A stop at the jumping Cholla Cactus Garden. I have never seen so many in one place. There are many warnings to stay on the trail. The jumping cholla can attach to you pant leg without you knowing it.
We finally arrived at our campground, Jumbo Rocks. I was expecting some big rocks here and there but these are gigantic. I think this little guy is a Desert Woodrat. He watched every move we made while setting up camp. The elevation at Jumbo Rocks is a little over 4,200 feet. Very cool at night, once is was down to 37 degrees and then warms up during the day to the mid 70's. Anything in this area above 3,000 feet is considered the Mojave Desert and has a completely different habitat. There are pinyon pines,junipers, scrub oaks, Mojave yuccas and Mojave prickly pear cacti. What truly tells you that you are in the Mojave Desert is the wild-armed Joshua Tree, which really isn't a tree but a species of the yucca. After they are established they grow only an inch a year and can be as tall as 40 feet with many arms.

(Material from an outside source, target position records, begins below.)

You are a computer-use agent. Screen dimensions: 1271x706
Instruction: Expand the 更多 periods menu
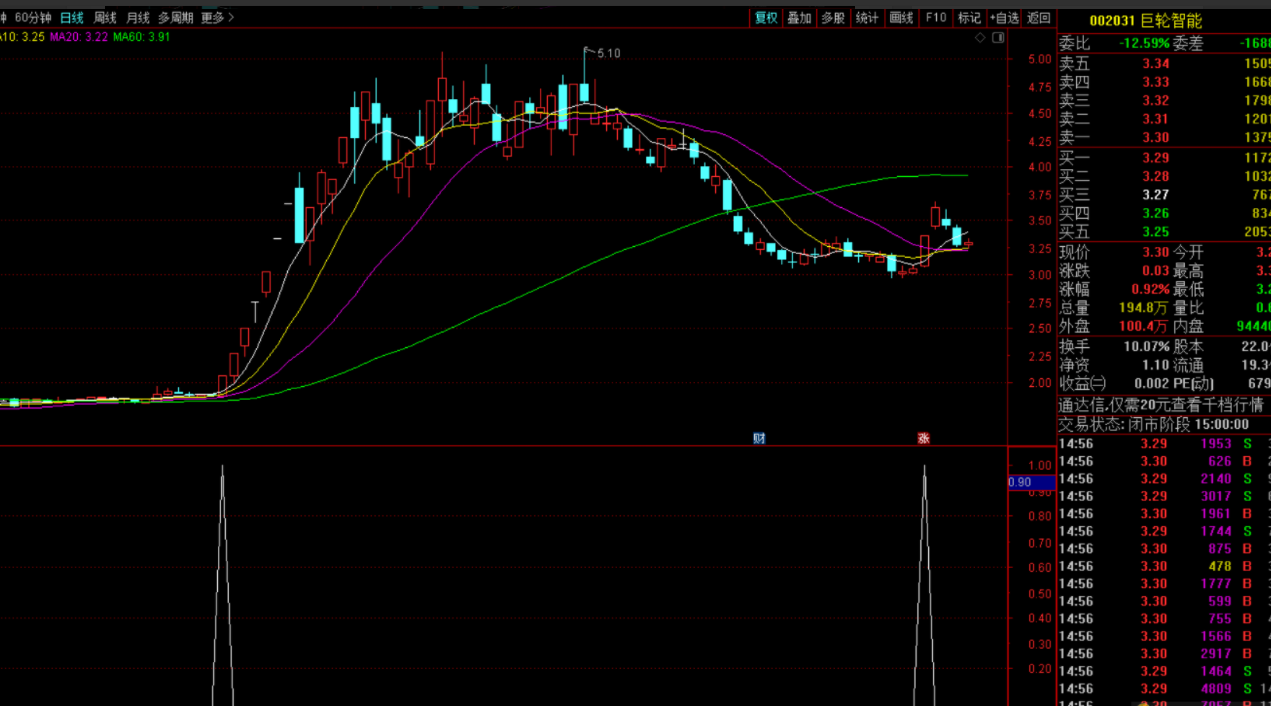point(217,18)
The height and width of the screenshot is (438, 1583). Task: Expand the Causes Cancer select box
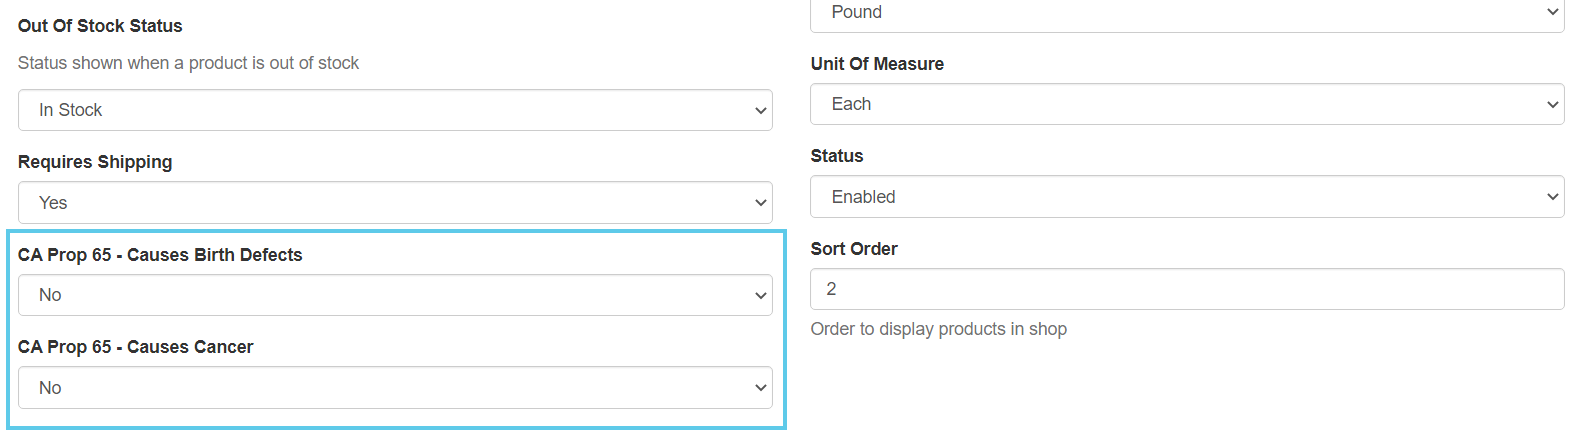(395, 387)
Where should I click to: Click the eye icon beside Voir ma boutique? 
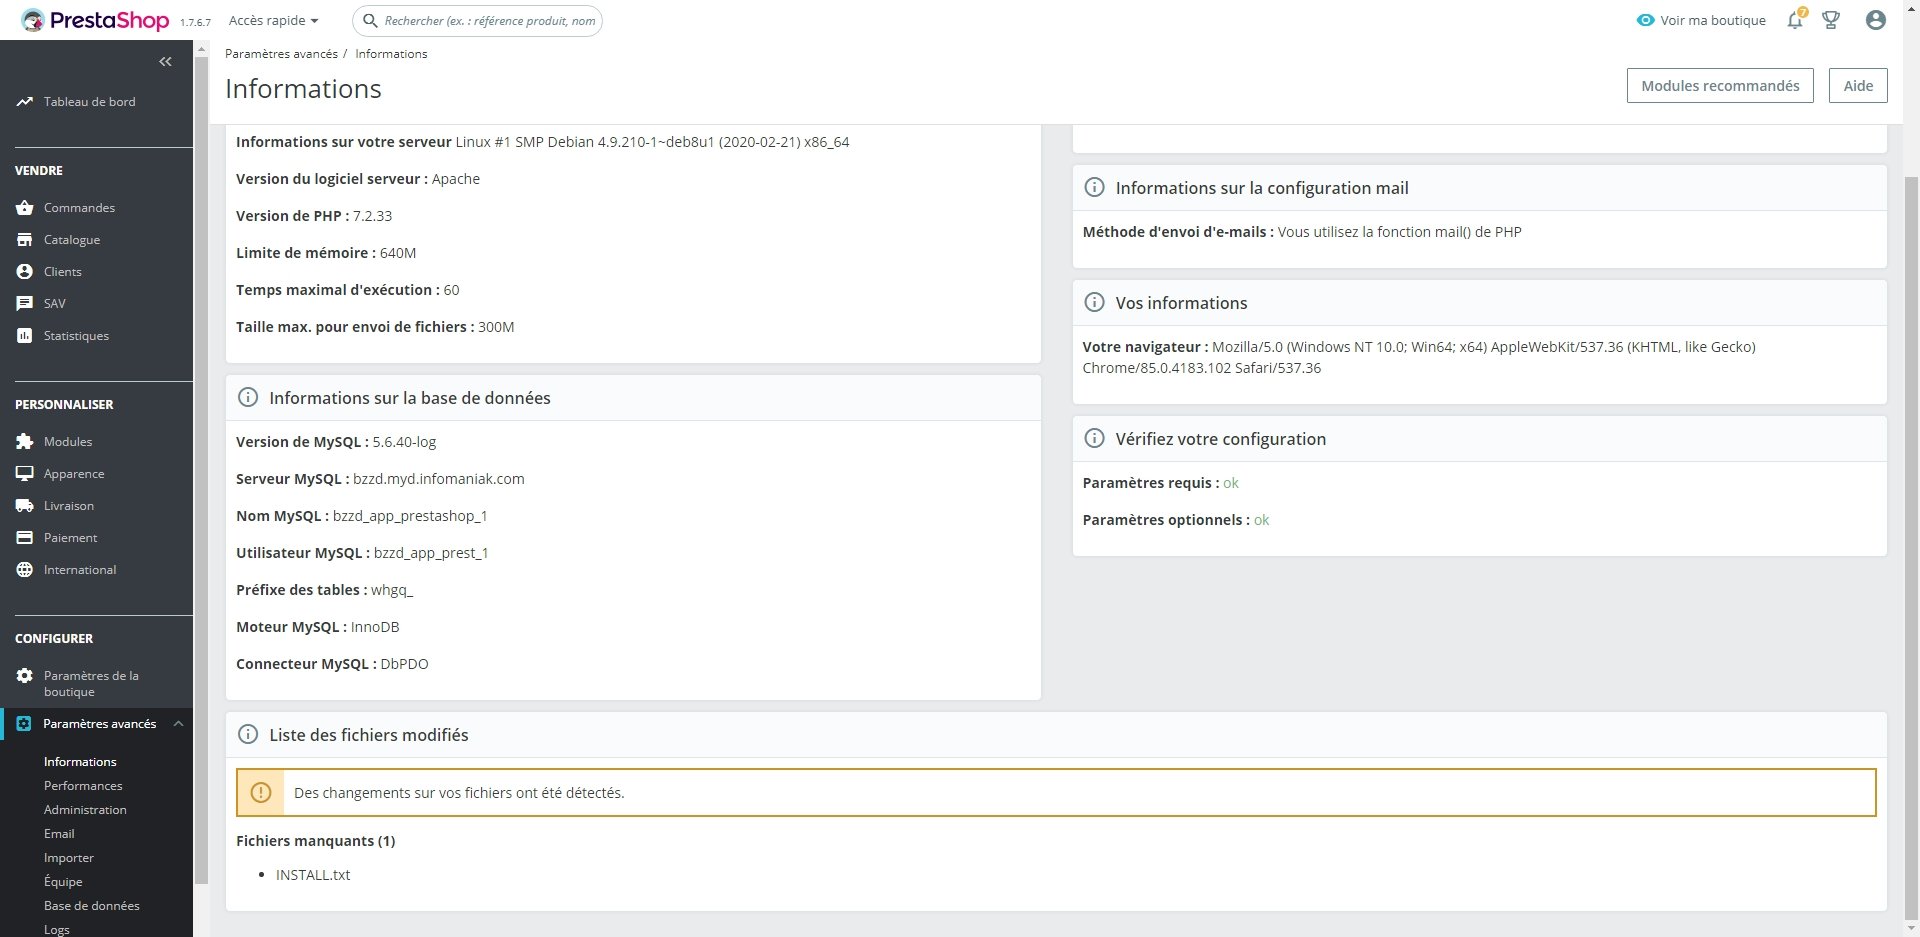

Rock climber, is he crazy? I think so.
Whew! he made it
There are many hiking trails, I even got Joe to go out on a couple of them
This one is getting heavy.
This is a big one, Joe is 6'
Joe can always find a chair
This is one of those set the timer and then run to get in the picture. It usually takes me about three tries because I start laughing so much
We took a drive up to what is called Key's View. The views were magnificent. The far away mountain top is Mount San Jacinto, 10,800 feet, the mountain we were on was only a little over 5,000 feet. The cloud under it is moisture from all the farming in the Coachella Valley and just plain old smog from the LA basin
Our evening campfire and dinner, I guess we are still tent campers at heart. These were the really good kind of hot dogs, Hebrew National.